The Beautiful Screaming of Pigs uses the first-person point of view to move the reader beyond an affirmation of uncomplicated individualism. Galgut could have written a book with multiple viewpoints, allowing us to see the likely very different perceptions of Patrick's mother, of Godfrey, of Dirk Blaauw (the racist who doesn't think he's a racist). That sort of copious social realism has its place, but it is not necessary here, because we can guess it all. Patrick is an observer in most of this story, and every encounter is rich with history behind it. Details are telling. Patrick's mother shows him a little glass bottle she bought in town, but Patrick knows it came from a German shop that also displayed items with swastikas on them.
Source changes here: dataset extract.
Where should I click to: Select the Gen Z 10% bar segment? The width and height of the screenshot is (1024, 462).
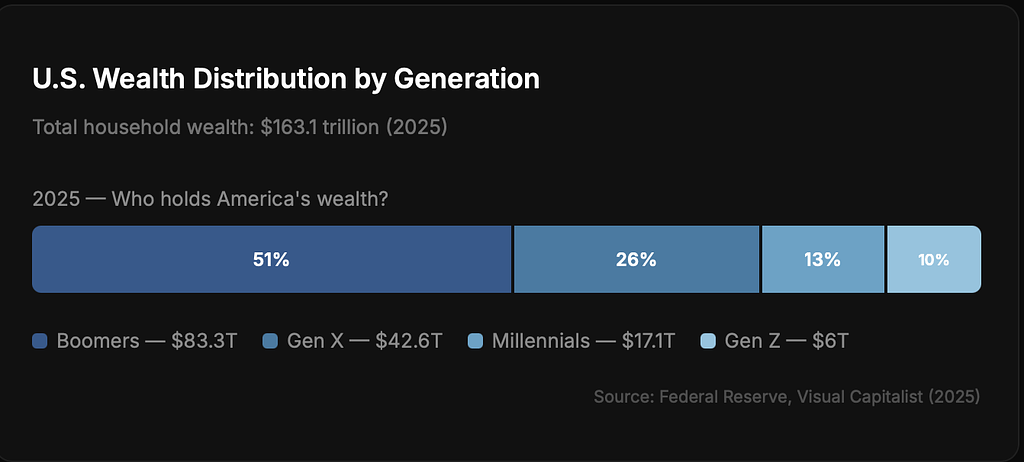pos(934,260)
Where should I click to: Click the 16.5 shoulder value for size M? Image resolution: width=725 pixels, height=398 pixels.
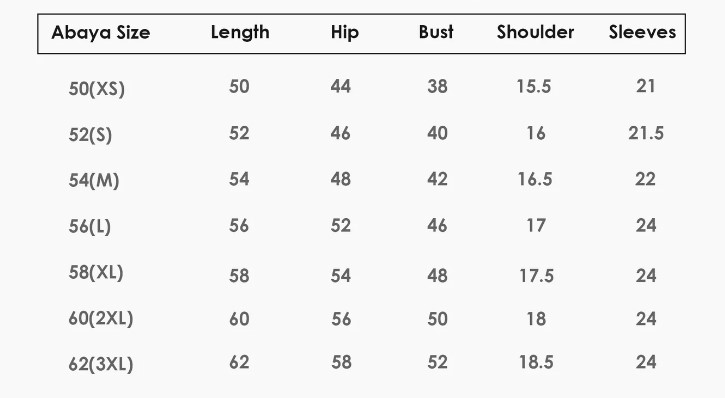[535, 179]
It's a tiny detail, and yet suddenly we know what is happening to Patrick's mother: from someone who said she was committed to anti-racist politics, she has become someone who can buy a trinket at a shop that also sells Nazi kitsch. It was a shocking moment for me, and it made me realize I had held out hope for his mother, hope that for all her messiness and confusion that she would end up okay. We don't need the complex armature of the social novel here. (Which is not to denigrate the 19th century social novel. In the hands of its greatest practitioners — Balzac, Flaubert, Dickens, Tolstoy, Dostoyevsky, a few others — it could be a remarkably diverse, radical form.) Galgut can unsettle readers' assumptions and desires through the intensity of the book's focus and the power that gives to each sentence and each narrative gesture.

Galgut's prose serves his purposes well: it's bare, efficient, even cold — qualities that not only vividly convey Patrick's sense of disassociation from the world, but also guard against hyperbole and sentimentalism. The danger of such a style is that it can turn into the opposite of sentimentalism, earnest frigidity, but it doesn't feel to me that it does so. Instead, the words and sentences leave room for our own response, our own flows of emotion, whatever those flows may be.

I've been reading Steven Shaviro's new book, The Universe of Things: On Speculative Realism, and I was especially taken with this passage (if you want the context, the chapter it's from originally appeared as the article "Self-Enjoyment and Concern: On Whitehead and Levinas"):
A philosophy of processes and events explores manners of being rather than states of being, "modes of thought" rather than any supposed essence of thought, and contingent interactions rather than unchanging substances. It focuses, you might say, on adverbs instead of nouns. It is as concerned with the way that one says things as it is with the ostensible content of what is said. Even if the facts, or data, have not themselves changed, the manner in which we entertain those facts or data may well change... (p. 18)
Shaviro goes on to explore these ideas within philosophical contexts, but I think there's something to them for fiction, too, in what such ideas suggest about fictive consciousness, identity, and subjectivity. If we want to overcome the banalities inherent in the usual forms of literary catharsis, the default mode of sentimental humanism, etc., then perhaps we need a fiction of processes, modes of thought, and contingent interactions. That's what it seems to me Galgut gives us with The Beautiful Screaming of Pigs, a novel in which perceptions are in process up to the final sentence, and which, when its last page is turned, leaves readers to their own modes of thought — modes of thought that are themselves processes, and which now become processes inflected by interaction with the novel. Kafka's axe chops the frozen sea within us, but it isn't "real" ice that it is chopping, merely our perception of frozenness. The sea was never frozen; it was what it always was, despite our failed perception: in flux, like Heraclitus's river, on the banks of which stands a sign reading: Watch your step!